**Task**: Copy the data verbatim and leave out every picture.

**Records**:

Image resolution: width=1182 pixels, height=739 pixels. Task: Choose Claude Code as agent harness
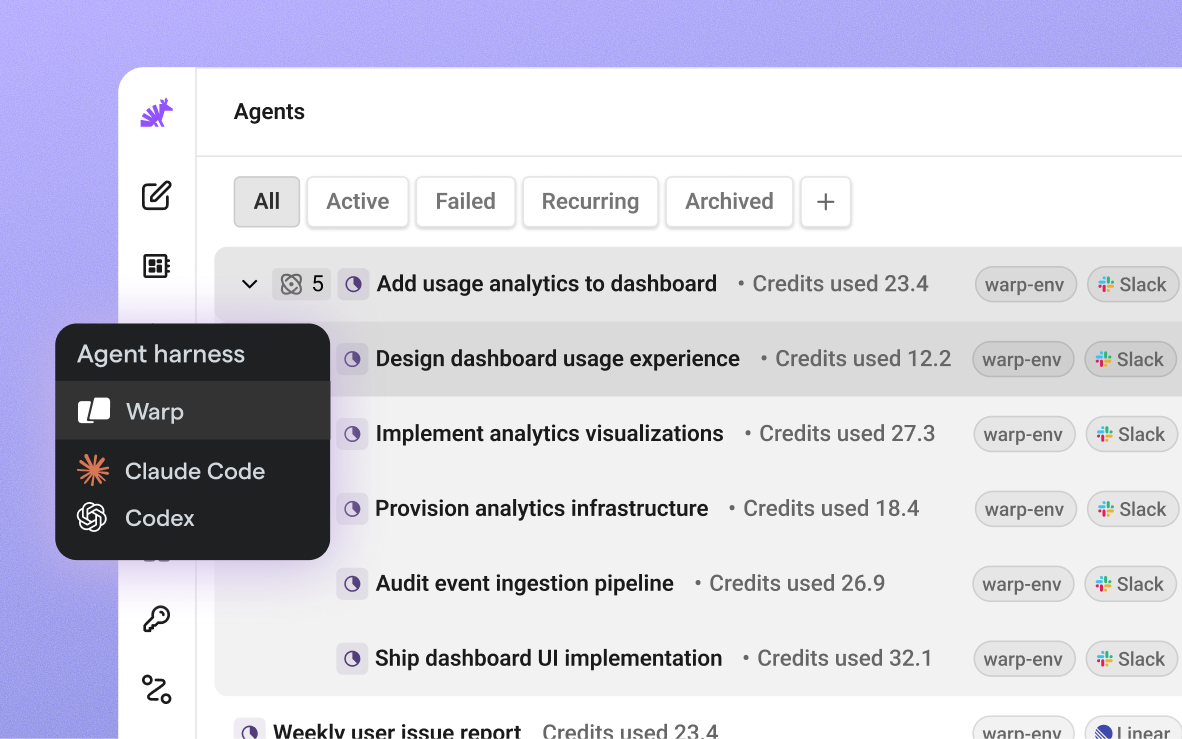point(193,471)
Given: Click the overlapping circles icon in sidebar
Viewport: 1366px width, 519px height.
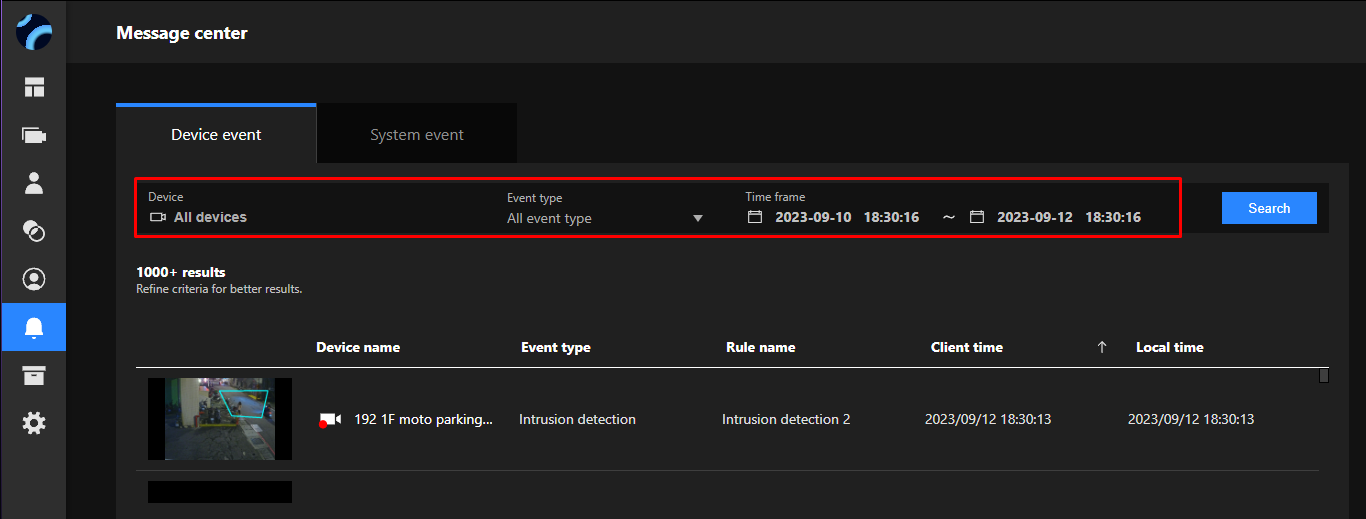Looking at the screenshot, I should tap(34, 231).
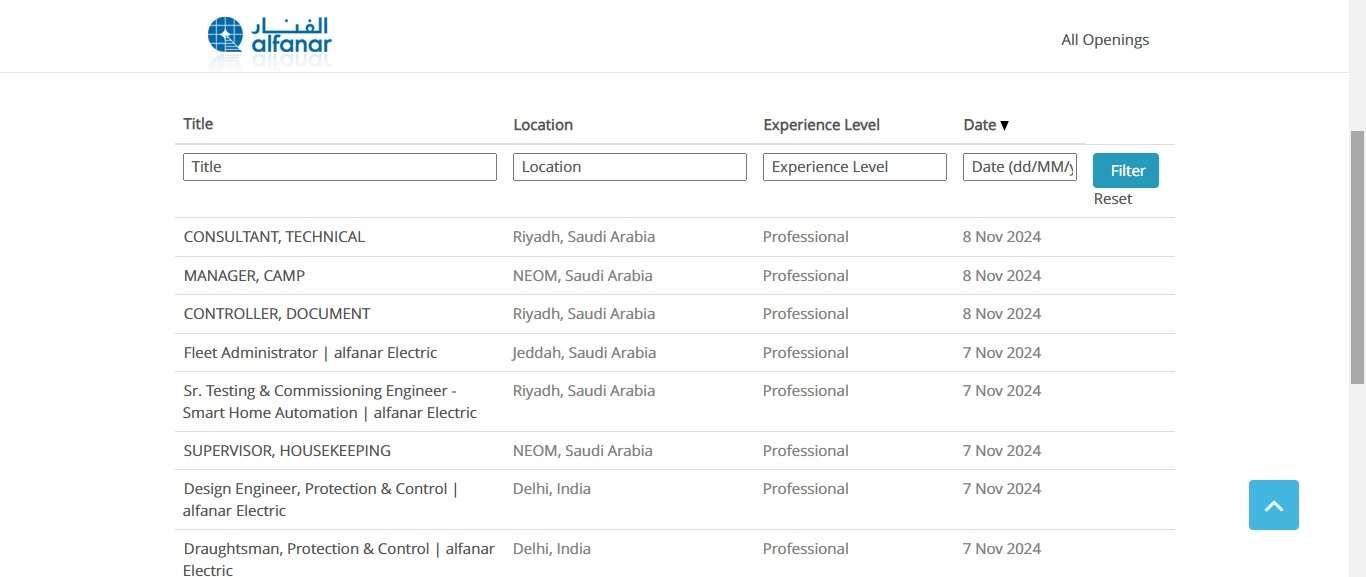Toggle Date column sort arrow

pos(1004,125)
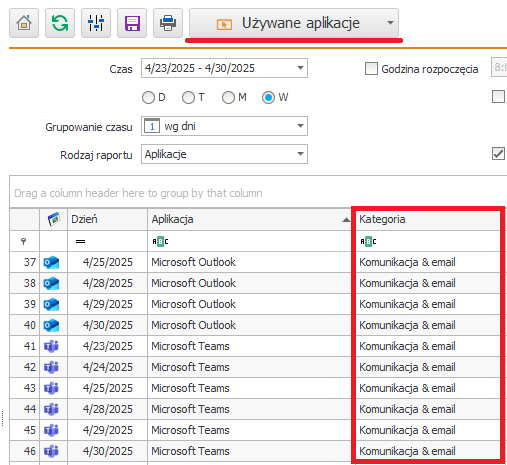
Task: Click Dzień equals filter operator cell
Action: pos(80,241)
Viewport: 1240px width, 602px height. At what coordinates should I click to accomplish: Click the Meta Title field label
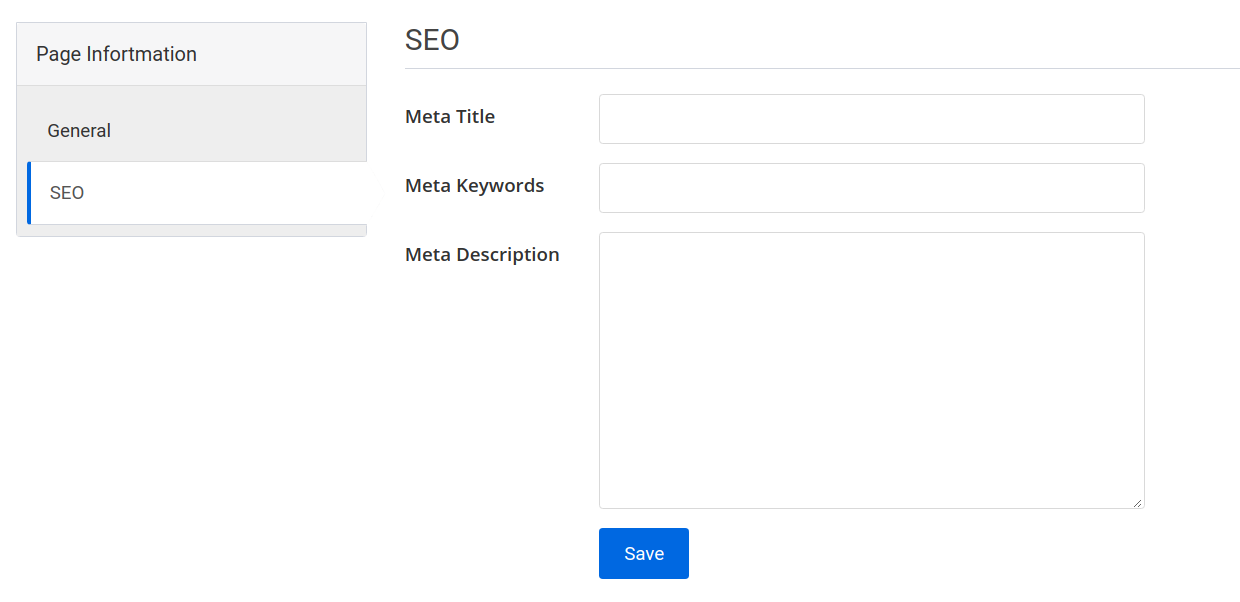pyautogui.click(x=449, y=116)
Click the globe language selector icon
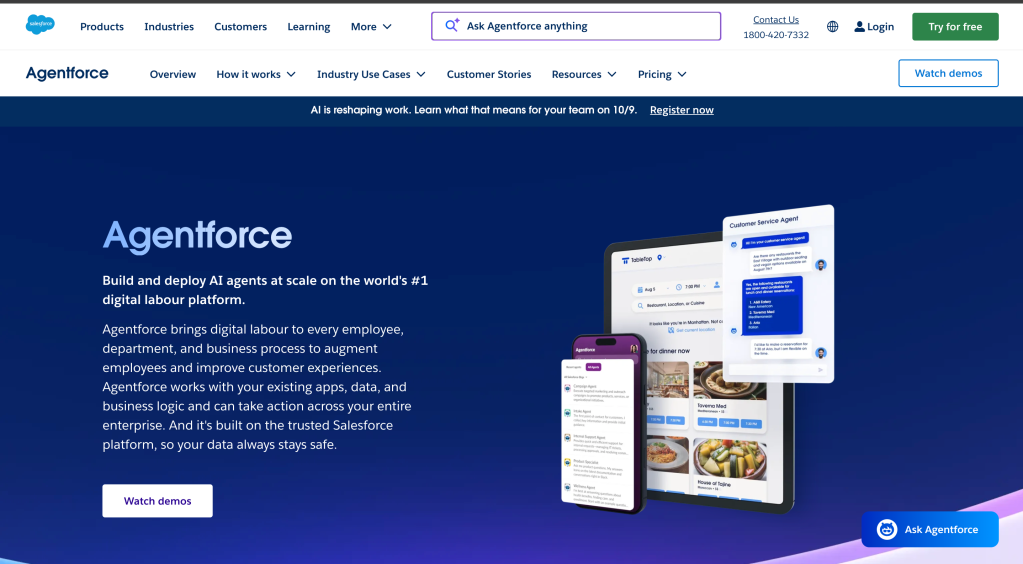Screen dimensions: 1023x564 832,27

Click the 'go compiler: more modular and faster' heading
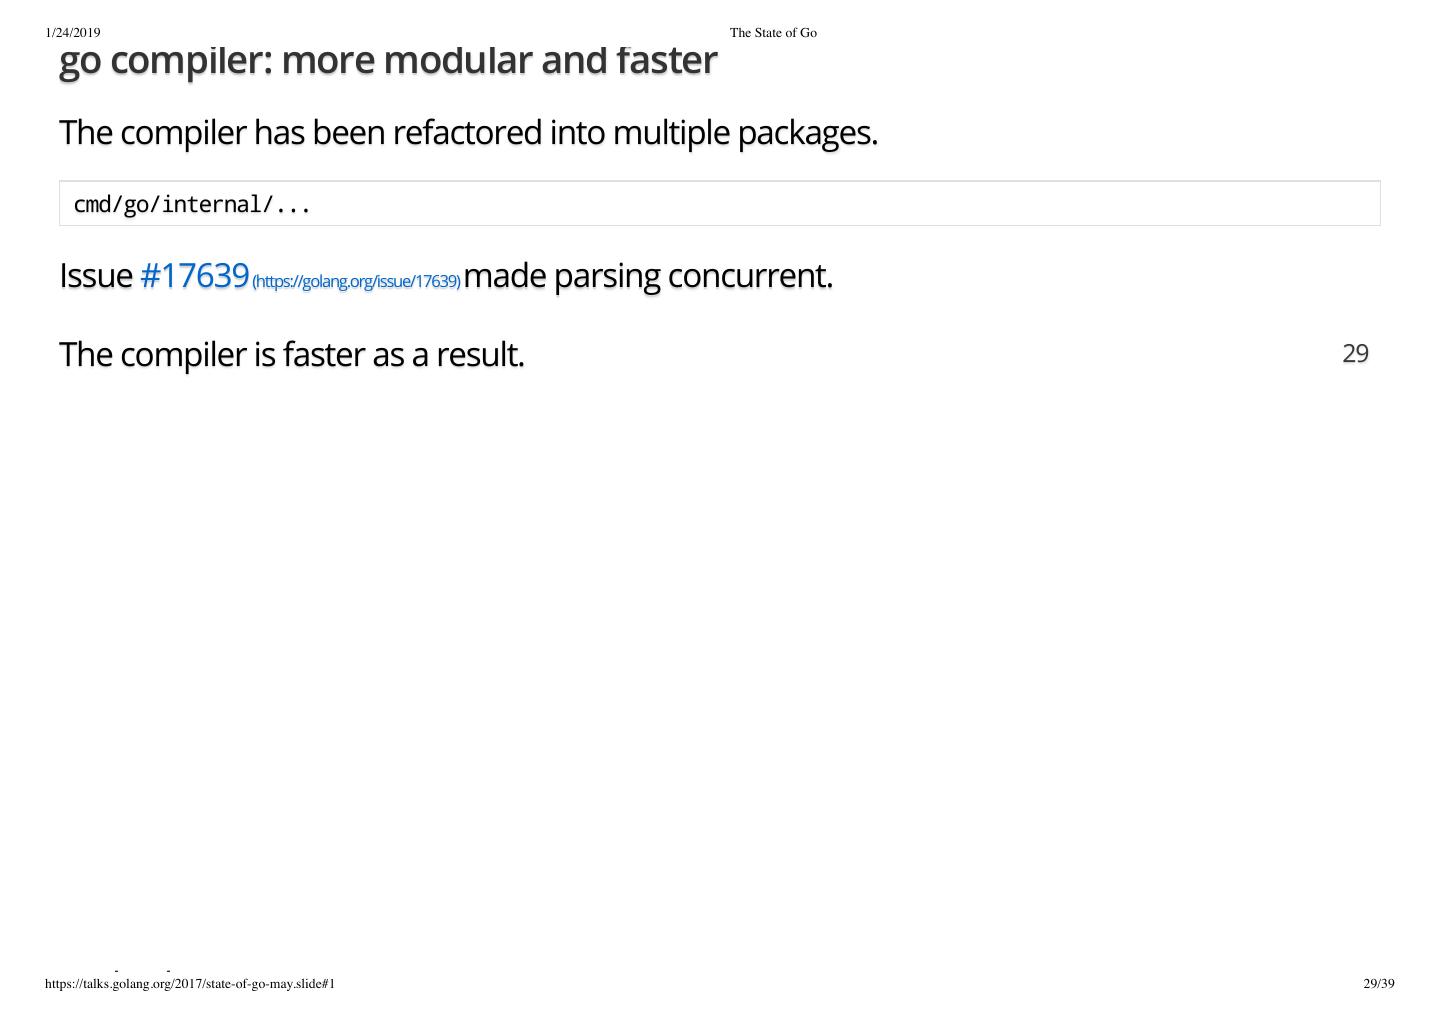(x=388, y=61)
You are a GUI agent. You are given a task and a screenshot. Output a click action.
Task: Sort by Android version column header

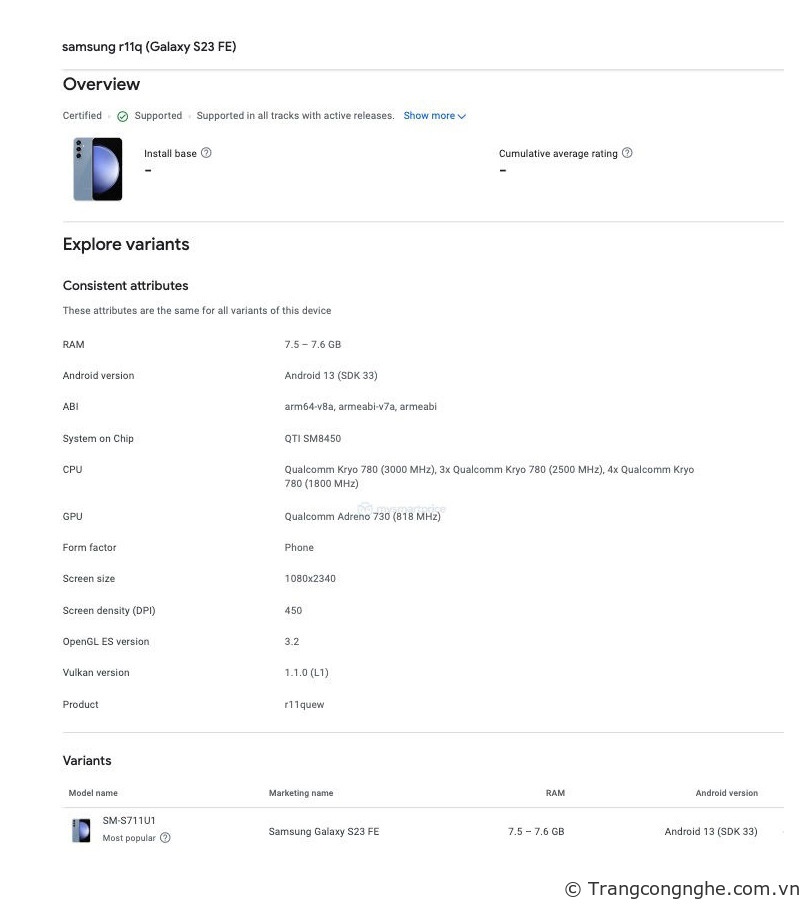pos(727,793)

**Task response**:
Image resolution: width=1182 pixels, height=739 pixels. Task: Choose Claude Code as agent harness
point(193,471)
Given: Click the overlapping circles icon in sidebar
Viewport: 1366px width, 519px height.
Looking at the screenshot, I should tap(34, 231).
Toggle Date column sort arrow

pos(1004,125)
Task: Click Dzień equals filter operator cell
Action: pos(80,241)
Viewport: 1240px width, 602px height. At what coordinates should I click to accomplish: Click the Meta Title field label
pyautogui.click(x=449, y=116)
Click the globe language selector icon
Screen dimensions: 1023x564 832,27

Click the 'go compiler: more modular and faster' heading
(x=388, y=61)
You are a GUI agent. You are given a task and a screenshot. Output a click action.
Task: Sort by Android version column header

pos(727,793)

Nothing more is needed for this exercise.